Além disso, a cultura acentua os efeitos negativos da comparação, reforçando a ideia de que o sucesso é uma corrida. Uma narrativa que transforma os outros em adversários, levando-nos a interpretar cada conquista alheia como uma ameaça ao nosso progresso. Esta ideia prende-nos numa mentalidade de rivalidade, impedindo-nos de apreciar o que já temos. Ao explorar a comparação social, a psicóloga Susan T. Fiske descreveu este fenómeno como “inveja ascendente” (envy up) e “desdém descendente” (scorn down). Ambos corrosivos, ambos presentes quando olhamos para os outros como adversários em vez de fontes de aprendizagem.

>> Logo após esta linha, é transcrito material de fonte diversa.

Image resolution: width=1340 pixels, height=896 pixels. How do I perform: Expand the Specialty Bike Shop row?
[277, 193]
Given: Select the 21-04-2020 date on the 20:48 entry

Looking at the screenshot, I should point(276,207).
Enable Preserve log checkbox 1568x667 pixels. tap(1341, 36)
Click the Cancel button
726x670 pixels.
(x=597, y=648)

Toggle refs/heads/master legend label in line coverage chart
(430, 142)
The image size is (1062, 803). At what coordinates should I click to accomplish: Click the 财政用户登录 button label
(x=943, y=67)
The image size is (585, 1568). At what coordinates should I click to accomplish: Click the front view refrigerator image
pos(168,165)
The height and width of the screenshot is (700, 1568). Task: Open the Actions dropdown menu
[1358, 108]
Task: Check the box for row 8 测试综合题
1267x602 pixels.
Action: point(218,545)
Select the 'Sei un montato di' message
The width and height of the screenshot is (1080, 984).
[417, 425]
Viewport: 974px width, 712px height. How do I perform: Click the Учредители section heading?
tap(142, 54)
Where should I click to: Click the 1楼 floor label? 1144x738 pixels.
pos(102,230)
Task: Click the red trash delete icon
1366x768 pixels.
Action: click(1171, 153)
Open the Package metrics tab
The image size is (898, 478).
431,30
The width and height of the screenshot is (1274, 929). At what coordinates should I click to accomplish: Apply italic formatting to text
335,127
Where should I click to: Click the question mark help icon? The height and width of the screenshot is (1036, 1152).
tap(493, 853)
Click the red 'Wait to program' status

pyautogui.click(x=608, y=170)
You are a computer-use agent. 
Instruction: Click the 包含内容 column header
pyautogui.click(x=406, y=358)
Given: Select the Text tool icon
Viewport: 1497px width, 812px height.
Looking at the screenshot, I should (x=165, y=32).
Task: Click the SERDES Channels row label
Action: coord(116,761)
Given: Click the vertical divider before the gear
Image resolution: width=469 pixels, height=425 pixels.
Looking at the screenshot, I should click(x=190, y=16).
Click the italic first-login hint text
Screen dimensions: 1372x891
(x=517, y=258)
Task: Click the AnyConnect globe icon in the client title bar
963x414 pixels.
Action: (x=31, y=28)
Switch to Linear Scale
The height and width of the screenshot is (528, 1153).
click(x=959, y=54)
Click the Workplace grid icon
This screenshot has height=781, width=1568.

Mas e se mudarmos a forma como usamos a comparação? O primeiro passo é reavaliar as nossas referências. Nem todas as comparações são úteis, e limitar o nosso foco a exemplos específicos ajuda a aumentar a relevância das lições que podemos retirar. Em vez de utilizar pessoas que não conhecemos como medidas absolutas de sucesso, focar em pessoas ou histórias que estejam alinhadas com os nossos valores e objectivos. Perguntar “O que posso aprender com isto?” substitui a abordagem destrutiva de “Porque não sou assim?”, reestruturando a forma como processamos as diferenças.
E se, em vez de olhar apenas para fora, olhássemos para dentro? Outra forma de repensar a comparação é aquela que fazemos com o nosso “eu” de ontem. Pensar em quem éramos, onde estávamos, o que conquistámos. Em vez de focarmos no que ainda falta, podemos concentrar-nos no caminho já percorrido. Este tipo de comparação, honesta e pessoal, oferece-nos algo valioso: perspectiva. Muitas vezes, esquecemos de fazer esta auto-análise. E, ao esquecermos, desvalorizamos o progresso que já fizemos. Registar estas mudanças através de diários ou outras formas de acompanhamento pessoal ajuda a criar uma narrativa mais coerente sobre o nosso percurso, reforçando a crença no valor do esforço contínuo e que o progresso é feito de pequenos passos.
Por fim, não podemos esquecer a importância de celebrar o nosso progresso. Pequenas ou grandes, as conquistas merecem reconhecimento. E, ao fazê-lo, tornamo-nos mais capazes de valorizar o que já alcançámos, sem nos perdermos na procura constante pelo que falta. A comparação, no final, é uma ferramenta. Com intenção, ela constrói. Sem reflexão, ela destrói. Se a comparação é inevitável, que ao menos a façamos de forma mais saudável. Porque o destino não é chegar onde os outros estão. É descobrir onde queremos estar.